Sicilia – Versanti occidentale  e orientale

Per scaricare definitivamente il contachilometri della nostra auto terminiamo il nostro viaggio on the road nell’Italia del sud sulle strade di Sicilia. Un’isola come un mondo a parte, tanto ricca ed estesa da dover essere esplorata una zona alla volta, da un versante all’altro, un km dopo l’altro in un viaggio carico di suggestioni e panorami diversi.

La prima parte dell’itinerario va alla scoperta della Sicilia Occidentale, si parte da Palermo da visitare a fondo in ogni sua piazza, vicolo, mercati rionali e spiaggia per godere della sua atmosfera, arte barocca e cibo squisito e poi scendere senza fretta in direzione di Trapani, facendo tappa lungo la costa in luoghi incantevoli come Castellammare del Golfo, Scopello, la Riserva naturale dello Zingaro e San Vito Lo Capo. Una volta visitata la bella Trapani si risale nell’entroterra verso l’antico e panoramico borgo di Erice, poi un bicchiere di vino a Marsala e ancora rotta verso Agrigento, la monumentale Valle dei Templi e la famosa Scala dei Turchi.

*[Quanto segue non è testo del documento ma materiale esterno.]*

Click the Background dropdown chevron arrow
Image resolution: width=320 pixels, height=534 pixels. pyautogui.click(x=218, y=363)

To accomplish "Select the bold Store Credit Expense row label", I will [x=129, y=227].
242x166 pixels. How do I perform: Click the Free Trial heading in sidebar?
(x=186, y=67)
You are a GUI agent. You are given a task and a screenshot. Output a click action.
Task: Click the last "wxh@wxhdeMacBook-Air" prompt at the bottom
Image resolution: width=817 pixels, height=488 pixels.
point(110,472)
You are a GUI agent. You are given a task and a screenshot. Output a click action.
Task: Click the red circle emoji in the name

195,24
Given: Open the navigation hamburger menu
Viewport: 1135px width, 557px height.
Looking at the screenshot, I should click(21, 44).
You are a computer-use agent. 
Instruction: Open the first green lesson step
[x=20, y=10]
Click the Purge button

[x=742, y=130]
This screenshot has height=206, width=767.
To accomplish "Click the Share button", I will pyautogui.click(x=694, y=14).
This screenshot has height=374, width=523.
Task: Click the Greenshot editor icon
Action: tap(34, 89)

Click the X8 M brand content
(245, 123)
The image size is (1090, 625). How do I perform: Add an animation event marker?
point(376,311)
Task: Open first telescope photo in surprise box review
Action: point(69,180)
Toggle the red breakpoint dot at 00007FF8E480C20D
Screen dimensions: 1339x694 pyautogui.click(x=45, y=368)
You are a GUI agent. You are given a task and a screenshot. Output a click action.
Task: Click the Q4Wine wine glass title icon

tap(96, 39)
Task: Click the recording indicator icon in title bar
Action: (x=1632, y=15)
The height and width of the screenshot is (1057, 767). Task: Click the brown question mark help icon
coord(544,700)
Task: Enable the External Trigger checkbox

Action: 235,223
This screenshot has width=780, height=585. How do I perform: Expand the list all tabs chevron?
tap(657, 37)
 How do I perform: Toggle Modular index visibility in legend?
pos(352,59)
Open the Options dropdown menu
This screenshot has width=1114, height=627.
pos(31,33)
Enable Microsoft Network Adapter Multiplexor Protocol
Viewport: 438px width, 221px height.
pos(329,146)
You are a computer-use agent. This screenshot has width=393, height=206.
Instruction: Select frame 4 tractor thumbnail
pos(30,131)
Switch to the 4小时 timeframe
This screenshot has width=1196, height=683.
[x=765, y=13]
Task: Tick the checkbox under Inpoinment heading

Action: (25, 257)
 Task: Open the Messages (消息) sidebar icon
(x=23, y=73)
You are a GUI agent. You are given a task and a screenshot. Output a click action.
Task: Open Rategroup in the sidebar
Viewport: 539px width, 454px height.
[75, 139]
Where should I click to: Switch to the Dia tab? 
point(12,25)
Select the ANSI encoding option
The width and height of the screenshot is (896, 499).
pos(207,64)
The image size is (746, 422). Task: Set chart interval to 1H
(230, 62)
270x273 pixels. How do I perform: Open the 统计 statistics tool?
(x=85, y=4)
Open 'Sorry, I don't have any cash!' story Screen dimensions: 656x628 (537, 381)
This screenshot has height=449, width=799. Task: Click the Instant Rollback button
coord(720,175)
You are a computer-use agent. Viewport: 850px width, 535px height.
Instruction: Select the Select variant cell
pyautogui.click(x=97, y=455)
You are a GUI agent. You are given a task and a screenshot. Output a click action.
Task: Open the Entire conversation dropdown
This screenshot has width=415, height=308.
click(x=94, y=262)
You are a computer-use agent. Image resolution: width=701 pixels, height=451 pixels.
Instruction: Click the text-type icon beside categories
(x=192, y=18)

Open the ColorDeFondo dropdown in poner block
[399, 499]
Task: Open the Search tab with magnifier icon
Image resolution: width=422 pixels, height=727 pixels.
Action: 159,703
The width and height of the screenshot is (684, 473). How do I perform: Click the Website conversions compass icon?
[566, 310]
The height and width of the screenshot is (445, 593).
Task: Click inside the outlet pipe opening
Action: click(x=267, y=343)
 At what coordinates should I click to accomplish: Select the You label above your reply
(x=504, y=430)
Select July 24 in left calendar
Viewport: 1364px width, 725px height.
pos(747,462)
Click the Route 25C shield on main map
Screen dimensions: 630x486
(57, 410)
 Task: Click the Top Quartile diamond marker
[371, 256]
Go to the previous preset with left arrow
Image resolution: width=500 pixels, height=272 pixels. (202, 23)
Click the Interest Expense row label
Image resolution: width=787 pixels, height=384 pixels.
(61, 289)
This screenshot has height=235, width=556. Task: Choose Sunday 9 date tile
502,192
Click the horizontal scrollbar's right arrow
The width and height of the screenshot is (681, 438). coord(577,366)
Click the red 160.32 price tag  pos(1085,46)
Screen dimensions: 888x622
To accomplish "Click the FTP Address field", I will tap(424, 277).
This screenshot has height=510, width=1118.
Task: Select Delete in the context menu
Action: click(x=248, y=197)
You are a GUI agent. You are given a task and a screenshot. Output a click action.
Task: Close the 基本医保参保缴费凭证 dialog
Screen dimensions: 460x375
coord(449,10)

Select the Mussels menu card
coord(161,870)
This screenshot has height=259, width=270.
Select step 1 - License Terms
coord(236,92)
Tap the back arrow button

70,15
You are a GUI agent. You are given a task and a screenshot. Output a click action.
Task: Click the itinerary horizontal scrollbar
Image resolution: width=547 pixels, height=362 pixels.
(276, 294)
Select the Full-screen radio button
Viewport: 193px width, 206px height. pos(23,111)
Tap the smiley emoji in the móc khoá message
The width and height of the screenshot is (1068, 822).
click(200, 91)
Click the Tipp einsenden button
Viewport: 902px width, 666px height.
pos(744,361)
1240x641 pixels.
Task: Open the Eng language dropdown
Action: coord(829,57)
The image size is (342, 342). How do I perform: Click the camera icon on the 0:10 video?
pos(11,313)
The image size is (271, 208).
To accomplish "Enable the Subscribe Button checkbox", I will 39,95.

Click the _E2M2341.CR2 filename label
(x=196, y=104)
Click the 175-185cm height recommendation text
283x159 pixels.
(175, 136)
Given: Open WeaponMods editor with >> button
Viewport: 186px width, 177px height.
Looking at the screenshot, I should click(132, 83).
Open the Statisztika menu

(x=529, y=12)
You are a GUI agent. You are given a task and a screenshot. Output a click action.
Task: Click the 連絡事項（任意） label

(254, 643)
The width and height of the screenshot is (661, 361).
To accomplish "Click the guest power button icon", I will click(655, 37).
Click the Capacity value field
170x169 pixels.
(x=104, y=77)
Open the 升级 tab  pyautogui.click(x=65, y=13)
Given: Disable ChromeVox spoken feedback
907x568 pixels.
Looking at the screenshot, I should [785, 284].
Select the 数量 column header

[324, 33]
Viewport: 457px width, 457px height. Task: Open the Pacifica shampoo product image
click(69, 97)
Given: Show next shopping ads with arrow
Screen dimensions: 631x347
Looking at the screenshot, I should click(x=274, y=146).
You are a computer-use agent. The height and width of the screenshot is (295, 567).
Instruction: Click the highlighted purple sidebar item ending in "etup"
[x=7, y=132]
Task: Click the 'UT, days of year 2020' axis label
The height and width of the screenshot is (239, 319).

Sull’altro versante invece, quello orientale, la partenza è fissata nella bellissima e città di Catania con il suo prestigioso centro storico e la sua atmosfera frizzante per poi proseguire verso i patrimoni dell’Unesco racchiusi nella città barocca di Siracusa con la sua incredibile isola di Ortigia. Da qui si prende la strada statale che taglia la magnifica Val di Noto fiancheggiando uliveti e agrumeti con l’imponente sagoma scura dell’Etna a dominare il paesaggio. Noto capitale del Barocco siciliano, Modica con le sue prelibatezze, Scicli per la sua fama letterario-cinematografica, Ragusa per il suo labirintico centro storico e Avola per il suo vino squisito sono tutte tappe imprescindibili per scoprire metro dopo metro tutti gli incredibili tesori di una terra favolosa, in un viaggio on the road indimenticabile.